На переломе эпох. Исповедь психолога - страница 6



Поворот судьбы

Был солнечный май 1972 года, я бродила по маленькому деревянному уютному сибирскому городку Ялуторовску, где когда-то в ссылке, после каторжных работ, проживала колония декабристов из семи человек. Гуляя, я набрела на деревянный домик с полисадничком перед окнами, который мало чем отличался от соседних. Мемориальная доска на стене домика свидетельствовала, что в ссылке здесь проживал декабрист Матвей Иванович Муравьев-Апостол. Строя свой дом, в фундамент он заложил бутылку со скупой записочкой, в которой для будущих потомков перечислял фамилии живущих вместе с ним в Ялуторовске ссыльных товарищей.

По неслучайной прихоти судьбы, через сотню лет в домике поселился ссыльный агроном Иван Юрьевич Азолин, увлекающийся краеведением и по крохам собирающий материалы об истории Ялуторовска. Перед самой войной, перекатывая дом, Азолин обнаружил бутылку с запиской Муравьева-Апостола, удостоверявшей принадлежность этого дома ссыльному декабристу. И эта записка послужила главным доводом для открытия в 1938 году в доме Матвея Ивановича первого в Советском Союзе мемориального музея декабристов.

Уже после войны вернувшийся с фронта учитель истории, тоже заболевший краеведеньем, Терентьев Иван Степанович стал директором музея и посвятил себя сбору мемориальных экспонатов в этот музей.

Весь Ялуторовск помогал Ивану Степановичу собирать вещи декабристов, хранившиеся в семьях горожан. Уезжая из Ялуторовска после указа о помиловании в 1856 году, декабристы дарили своим ялуторовским друзьям, соседям, ученикам свою мебель, домашнюю утварь, книги. И вот сейчас эти бережно, из поколения в поколение хранившиеся вещи, собирались в свой родной дом.

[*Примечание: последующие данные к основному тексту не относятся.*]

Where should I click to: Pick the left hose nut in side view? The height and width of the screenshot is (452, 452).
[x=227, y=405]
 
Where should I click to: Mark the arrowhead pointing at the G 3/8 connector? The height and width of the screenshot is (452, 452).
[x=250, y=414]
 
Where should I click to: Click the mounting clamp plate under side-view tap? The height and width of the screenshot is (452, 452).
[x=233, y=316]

Дом не походил на музей. Он был обжитым и уютным, будто хозяева только на время отлучились и незримо присутствуют в маленьких комнатах с низкими, небольшими оконцами. Служители музея говорили о декабристах, как о живых и хорошо знакомых людях. Сочувствовали горькой судьбе лучшего друга Матвея Ивановича Якушкина Ивана Дмитриевича, жене которого царь не разрешил следовать за мужем. И она умерла, не выдержав разлуки, оставив двух малолетних сыновей. Всю свою оставшуюся жизнь Иван Дмитриевич прожил бобылем и посвятил себя воспитанию чужих детей. Ему удалось открыть две школы, мужскую и женскую. Государственным преступникам не разрешалось заниматься образовательной деятельностью, и местный священник Знаменский взял на себя большой грех, назвав светские школы, обучение в которых велось декабристами по составленным ими же программами, церковно-приходскими.

Душой общества был Иван Иванович Пущин, лучший лицейский друг Пушкина, судьба которого была не менее романтичной, но более счастливой, чем судьба Якушкина. Он тоже через всю жизнь пронес любовь к одной женщине, жене декабриста генерала Фонвизина, который в ссылке вместе с женой жил в Тобольске. Наталья Дмитриевна Фонвизина несколько раз навещала Ивана Ивановича, и уже после помилования и возвращения из ссылки, когда муж умер, влюбленным на склоне лет удалось обвенчаться и доживать свою жизнь вместе.

Иван Иванович имел склонность к адвокатской деятельности, он писал за горожан и крестьян из прилегающих деревень прошения и ходатайства в суд и к местному начальству, защищая неграмотное население от лихоимства.

Там, в Ялуторовске, открылась для меня одна истина, о которой почему-то не говорилось в наших учебниках истории. Самый большой жизненный подвиг декабристы совершили не столько 14 декабря 1825 года, выйдя бунтарями на Сенатскую площадь, сколько здесь, в заснеженной Сибири, где провели они последующие тридцать лет, в отрыве от родных, от культурных центров и привычного образа жизни. Здесь их гражданский долг и духовность выдержали испытание в негромких малых и добрых делах, незаметном служении людям и их повседневным нуждам. Великодушие, благородство и бескорыстие, с которым несли они свой крест и свою миссию, не остались незамеченными окружающими. Аура добрых дел, исходящая от них, пропитывала воздух этого, затерявшегося в просторах Сибири городка, жила в памяти потомков и делала их души миролюбивыми и благожелательными, что не могло не чувствоваться здесь и спустя полтора века.